Nuclear threats have probably not been debated so widely in Russia all year as they are being debated now. Last week, there were several reasons why the country’s atomic arsenal was back in the news. Sergei Karaganov, an international affairs expert known in the West for his Kremlin ties, published an article at the start of the week proposing a nuclear strike on Europe. A few days later, President Vladimir Putin again threatened the West with Russia’s nuclear weapons while speaking at the St. Petersburg International Economic Forum (SPIEF).
- In his article, entitled “The use of nuclear weapons could save humanity from a global catastrophe,” Karaganov writes of the divine origins of nuclear weapons and argues that fears around their use no longer exist. Since the fight in Ukraine will determine the future world order, Karaganov believes that the West must be “rolled back” to ensure that Russia and the rest of the world can advance. To ensure this, Russia should use “the weapons of God, dooming itself to heavy spiritual losses.” This means delivering a “pre-emptive retaliatory strike” on “the area around Poznan” (a city in western Poland). This is the only way Russia will enjoy a bright future because history does not judge winners, Karaganov concludes.
- Karaganov is a well-known expert in international relations with vast experience. In Soviet times he trained at the United Nations and worked at the liberal – for its time – Institute of the USA and Canada under the Soviet state think tank the Academy of Sciences. In modern Russia, he worked in the Foreign Ministry, the presidential council and the presidential administration. He was also a co-founder of the Council on Foreign and Defense Policy, which brings together politicians, businessmen, journalists and senior officials. In the 2000s this council was one of the founders of the Valdai discussion club, where Putin participates in annual debates. In addition, Karaganov is an academic supervisor at the faculty of world economics and world affairs at HSE, one of Russia’s most prestigious universities.
- Karaganov is not your average Kremlin-linked political analyst. He is a member of the scientific council within the Russian Security Council, which since the start of the war has become one of the most influential bodies in Russia. It has the ear of Security Council Secretary Nikolai Patrushev, a close colleague of Putin’s, Meduza reported. However, another of the publication’s sources close to the Kremlin urged “not to exaggerate Karaganov’s influence.” Nonetheless, he is regularly involved in Security Council activities and is seen at events with Putin.
- Four days after Karaganov’s article was published, Putin spoke at SPIEF. Prompted by the moderator, the president said that the use of nuclear weapons was “of course, theoretically possible” if there was any threat “to our territorial integrity, independence and sovereignty, the existence of the Russian state.” This is the first time Putin has spoken about a nuclear strike in response to a “threat to territorial integrity,” although he hinted at it last summer after the previous successful Ukrainian offensive.
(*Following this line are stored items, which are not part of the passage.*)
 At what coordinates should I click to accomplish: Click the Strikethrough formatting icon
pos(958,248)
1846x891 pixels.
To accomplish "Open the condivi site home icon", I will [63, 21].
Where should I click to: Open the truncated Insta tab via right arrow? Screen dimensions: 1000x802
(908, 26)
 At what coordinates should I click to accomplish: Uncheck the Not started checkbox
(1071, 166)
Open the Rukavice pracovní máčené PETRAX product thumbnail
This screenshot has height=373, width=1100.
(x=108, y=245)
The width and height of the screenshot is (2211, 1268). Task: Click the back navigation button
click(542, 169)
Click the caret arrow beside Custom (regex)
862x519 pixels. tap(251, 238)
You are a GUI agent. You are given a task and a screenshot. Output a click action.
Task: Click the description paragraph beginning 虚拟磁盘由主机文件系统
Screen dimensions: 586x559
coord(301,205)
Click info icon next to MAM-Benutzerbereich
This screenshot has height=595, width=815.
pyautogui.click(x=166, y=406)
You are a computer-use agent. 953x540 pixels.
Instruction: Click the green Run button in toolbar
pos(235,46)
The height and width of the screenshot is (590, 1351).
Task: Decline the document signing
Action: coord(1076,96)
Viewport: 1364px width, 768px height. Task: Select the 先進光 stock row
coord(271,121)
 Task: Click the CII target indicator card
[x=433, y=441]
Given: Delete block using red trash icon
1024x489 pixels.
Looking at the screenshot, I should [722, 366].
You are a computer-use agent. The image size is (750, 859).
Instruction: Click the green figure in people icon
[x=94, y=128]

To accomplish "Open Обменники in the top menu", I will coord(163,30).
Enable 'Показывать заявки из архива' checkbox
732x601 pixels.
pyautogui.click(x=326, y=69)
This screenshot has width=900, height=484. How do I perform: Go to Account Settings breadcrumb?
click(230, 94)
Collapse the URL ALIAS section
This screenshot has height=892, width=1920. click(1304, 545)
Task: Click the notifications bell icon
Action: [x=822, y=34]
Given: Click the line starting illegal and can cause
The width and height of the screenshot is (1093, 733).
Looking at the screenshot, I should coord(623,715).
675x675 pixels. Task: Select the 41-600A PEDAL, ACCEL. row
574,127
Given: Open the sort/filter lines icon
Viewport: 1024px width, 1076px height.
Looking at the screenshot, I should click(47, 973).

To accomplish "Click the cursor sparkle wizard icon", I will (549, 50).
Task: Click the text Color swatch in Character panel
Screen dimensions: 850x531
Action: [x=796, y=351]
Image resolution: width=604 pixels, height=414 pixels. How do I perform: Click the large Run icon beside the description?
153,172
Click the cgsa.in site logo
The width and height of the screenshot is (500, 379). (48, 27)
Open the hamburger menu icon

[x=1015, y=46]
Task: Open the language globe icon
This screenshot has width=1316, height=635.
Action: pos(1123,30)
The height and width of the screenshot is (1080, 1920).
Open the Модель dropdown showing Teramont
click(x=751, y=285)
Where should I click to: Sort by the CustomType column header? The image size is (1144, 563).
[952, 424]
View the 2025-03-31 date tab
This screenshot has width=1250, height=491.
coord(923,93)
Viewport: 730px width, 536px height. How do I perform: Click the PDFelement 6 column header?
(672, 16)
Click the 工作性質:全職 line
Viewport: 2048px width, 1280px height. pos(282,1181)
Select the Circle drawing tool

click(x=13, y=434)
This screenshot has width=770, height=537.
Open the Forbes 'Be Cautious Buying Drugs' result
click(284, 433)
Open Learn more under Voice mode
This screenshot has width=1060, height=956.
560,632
This wording also contradicts Russia’s official nuclear policy, which says nothing about “territorial integrity.”
- In the same speech, Putin said that the first consignment of Russian nuclear arms had been delivered to Belarus for deployment in the country. Russia will complete this deployment by the end of the year.
Why the world should care
Putin’s words are no mistake, but a carefully prepared threat to the West – just as the previous similar threat, which coincides with a Ukrainian military attack, albeit one that is currently impossible to assess. Karaganov’s article and the demonstrative transfer of nuclear weapons to Belarusian President Alexander Lukashenko are similar signals to the West.